• Work to be completed
Each line from the one containing "Show more options on TayTweets reply" through the final line of the data below must be repeated exactly.

• Task data

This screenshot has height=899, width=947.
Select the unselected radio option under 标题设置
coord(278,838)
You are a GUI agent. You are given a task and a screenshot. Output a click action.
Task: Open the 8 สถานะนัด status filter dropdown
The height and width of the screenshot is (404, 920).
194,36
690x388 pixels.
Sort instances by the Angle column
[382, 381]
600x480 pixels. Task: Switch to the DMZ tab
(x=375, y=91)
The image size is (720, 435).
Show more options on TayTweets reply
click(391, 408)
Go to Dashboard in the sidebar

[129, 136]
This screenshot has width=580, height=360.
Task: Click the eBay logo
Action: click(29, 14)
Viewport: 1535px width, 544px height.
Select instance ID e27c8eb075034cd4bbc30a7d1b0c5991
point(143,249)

• Result of this exercise
Show more options on TayTweets reply
click(391, 408)
Go to Dashboard in the sidebar

[129, 136]
This screenshot has width=580, height=360.
Task: Click the eBay logo
Action: click(29, 14)
Viewport: 1535px width, 544px height.
Select instance ID e27c8eb075034cd4bbc30a7d1b0c5991
point(143,249)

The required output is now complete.